A tiny snake "about the width of a pencil" is responsible for grounding a jet of 370 passengers.
While the eight-inch reptile didn't cause quite the same high octane scenes as his cold-blooded cousins in the Samuel L Jackson film Snakes On A Plane, it succeeded in raising the profile of the humble Mandarin Rat Snake.
The live specimen was found in the passenger cabin of a Qantas Boeing 747 in Sydney on Sunday night.
Snake on a plane!
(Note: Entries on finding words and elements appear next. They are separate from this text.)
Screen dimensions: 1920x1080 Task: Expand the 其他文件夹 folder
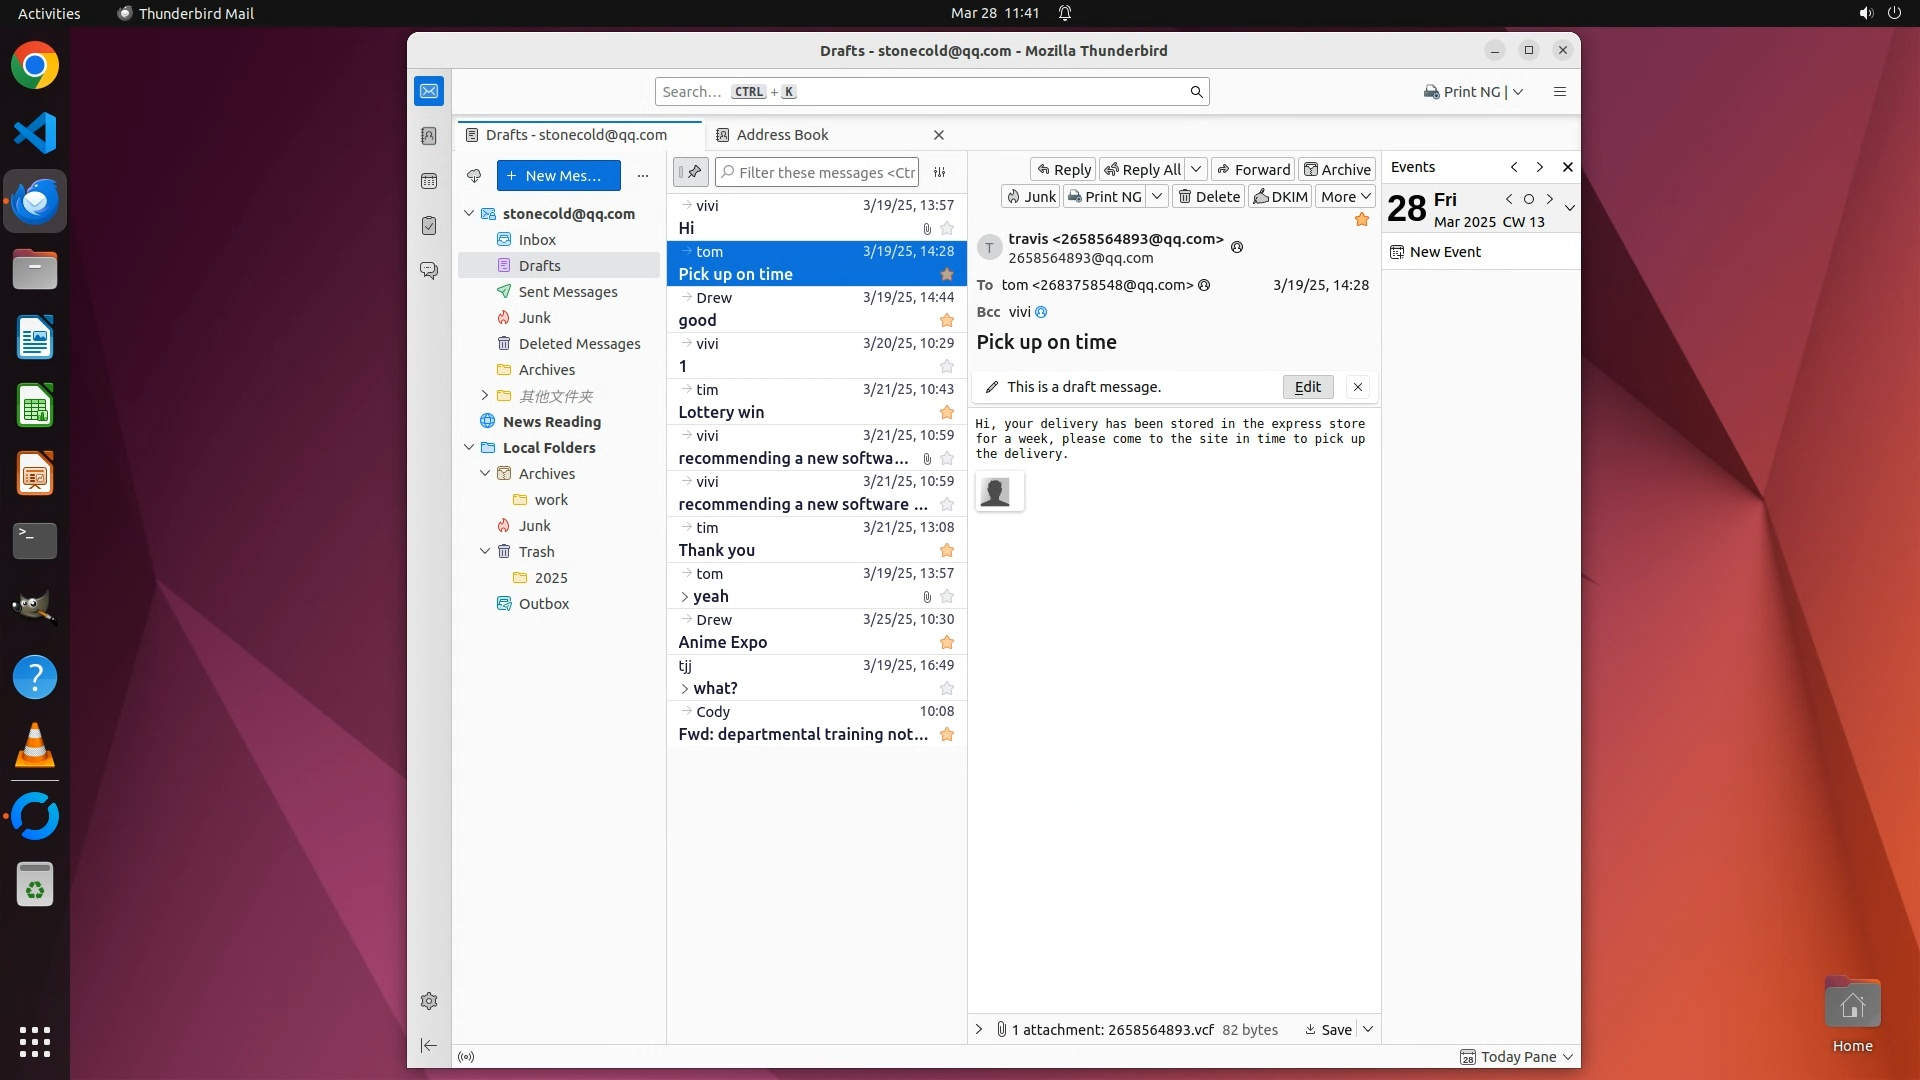485,396
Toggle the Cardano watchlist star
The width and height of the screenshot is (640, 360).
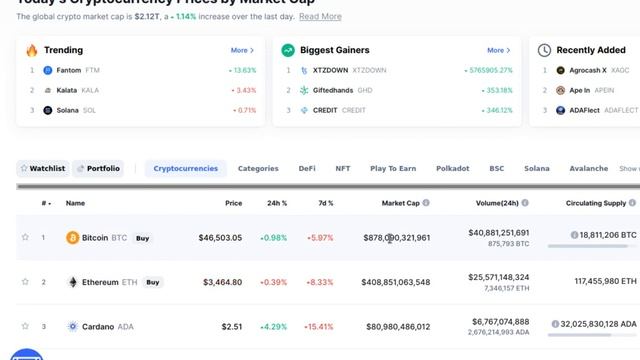pyautogui.click(x=25, y=326)
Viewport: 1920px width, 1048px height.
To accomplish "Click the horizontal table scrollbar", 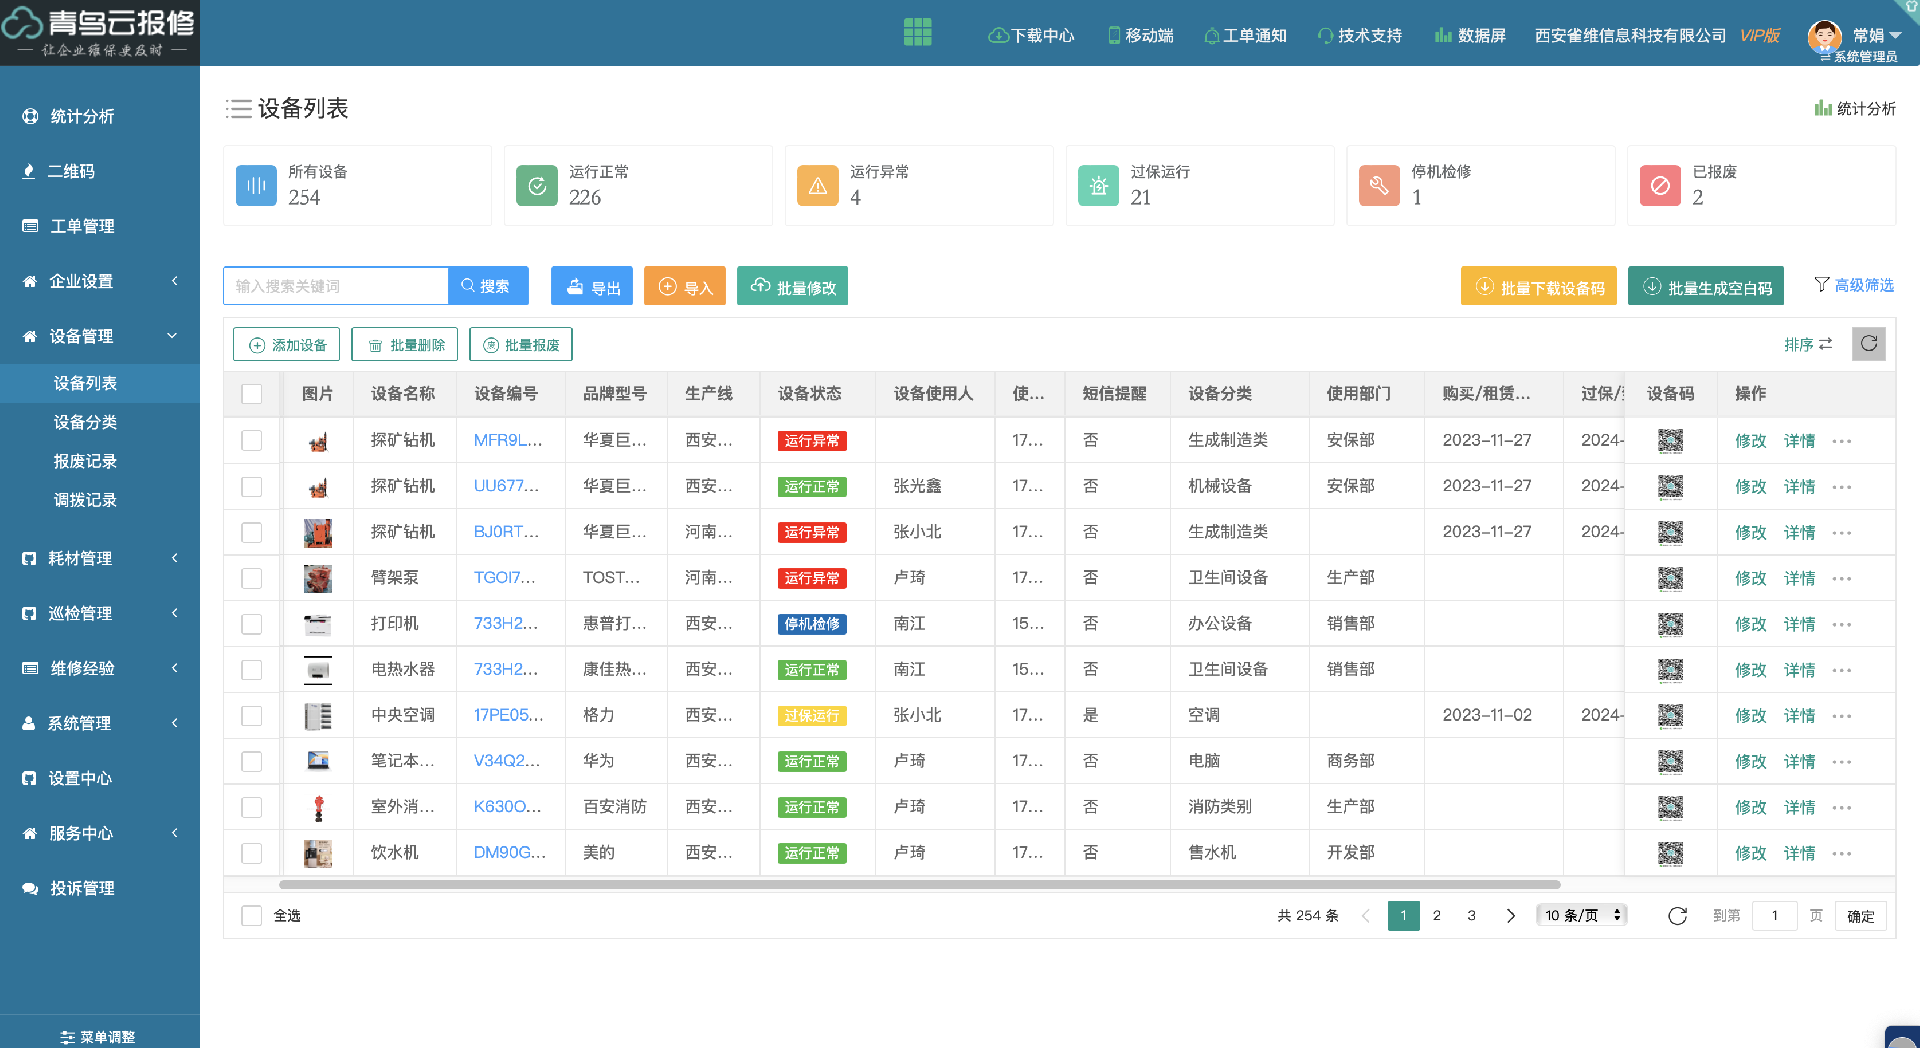I will click(x=919, y=885).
A Mandarin Rat Snake (pictured) grounded the Qantas flight at Sydney on Sunday
The Tokyo-bound flight was cancelled and the plane was fumigated as a precaution, News.com.au reports.
Passengers were accommodated in a nearby hotel and the snake was euthanised.
The snake is believed to have arrived aboard the jet on a flight from Singapore a day earlier, the Sydney Morning Herald reported.
Samuel L Jackson poses with a snake at a premier for Snakes On A Plane
"The Department of Agriculture is looking into how the snake came to be on the plane, but isn't able to speculate at this time," it said in a statement.
Though the snake, which is only "mildly" venomous, did not pose a threat to humans, it had the potential to wreck "ecological havoc" in the Australian environment if it had escaped the plane with a mate, Canberra Reptile Zoo herpetologist Peter Child told the Associated Press.
It's not the airline's first "snake on a plane" moment - back in January passengers were stunned to notice a nine-foot Amethystine python attatched to the wing of a Qantas jet as it took off from Cairns.